**Assigned task**
Pictures aside, reproduce exactly and only the lines from the one containing "Given: Click the" through the end of the records.
(Beginning of Provided records)
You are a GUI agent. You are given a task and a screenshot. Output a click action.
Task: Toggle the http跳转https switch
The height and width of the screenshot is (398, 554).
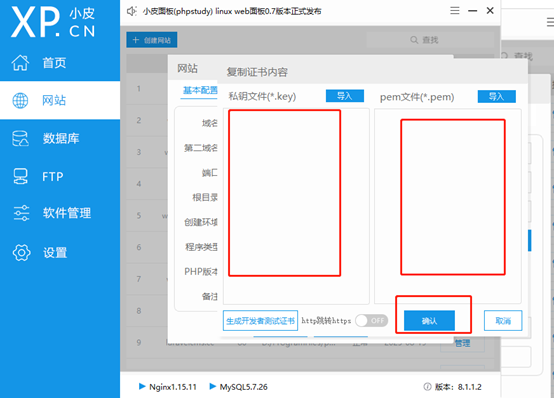pos(372,321)
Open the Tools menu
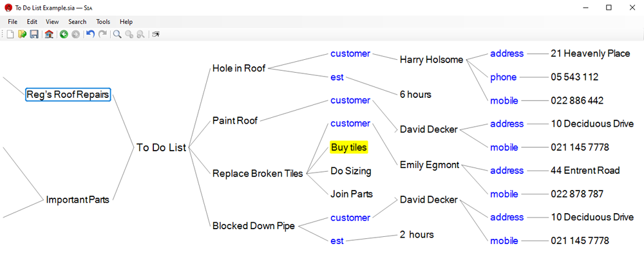This screenshot has width=644, height=253. click(103, 22)
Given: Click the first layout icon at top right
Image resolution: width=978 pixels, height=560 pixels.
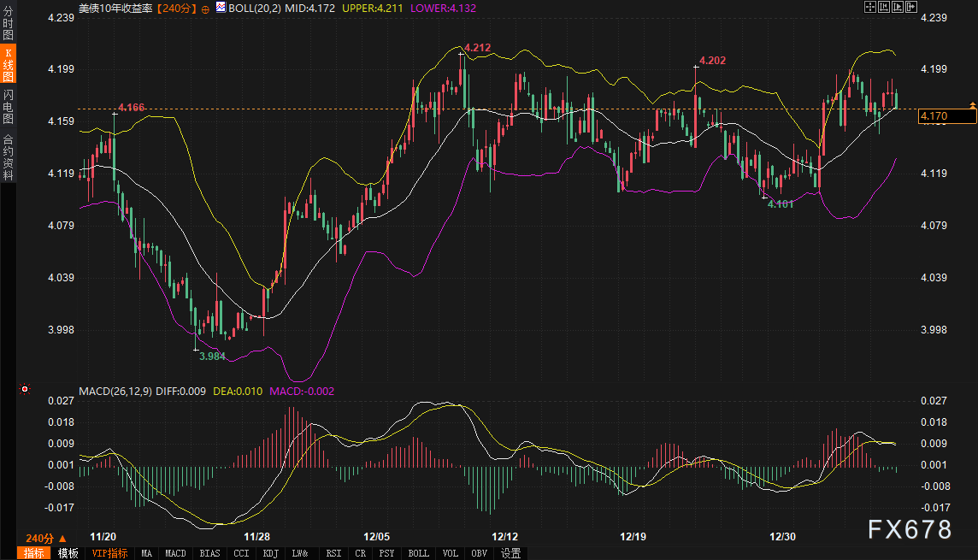Looking at the screenshot, I should [x=870, y=8].
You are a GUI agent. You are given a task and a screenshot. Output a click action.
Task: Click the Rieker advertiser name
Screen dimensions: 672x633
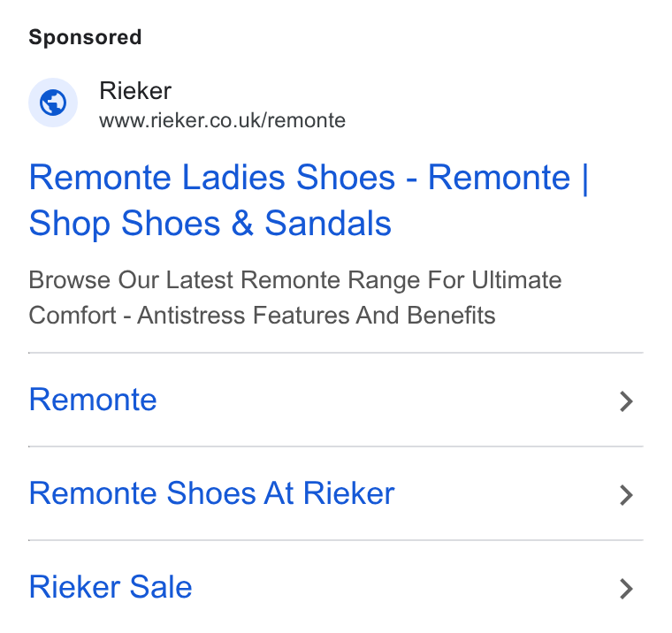(x=135, y=90)
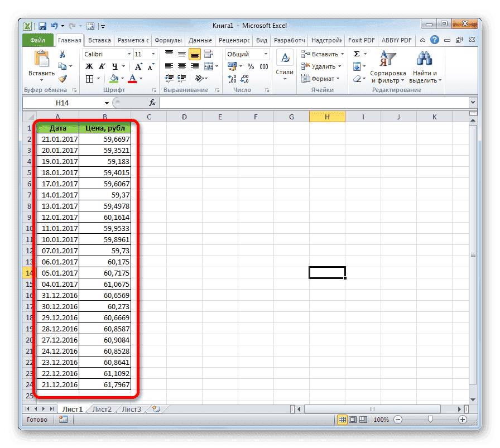
Task: Open the Общий number format dropdown
Action: click(266, 54)
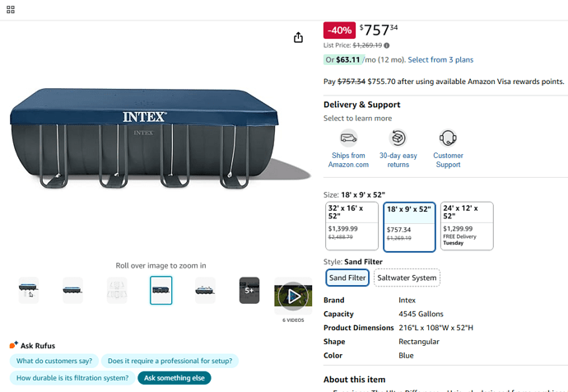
(End of Provided records)
**Your solution**
Given: Click the first layout icon at top right
Image resolution: width=978 pixels, height=560 pixels.
Looking at the screenshot, I should [x=870, y=8].
You are a GUI agent. You are given a task and a screenshot. Output a click action.
Task: Click the Rieker advertiser name
Screen dimensions: 672x633
(x=135, y=90)
Task: Open the Общий number format dropdown
Action: click(266, 54)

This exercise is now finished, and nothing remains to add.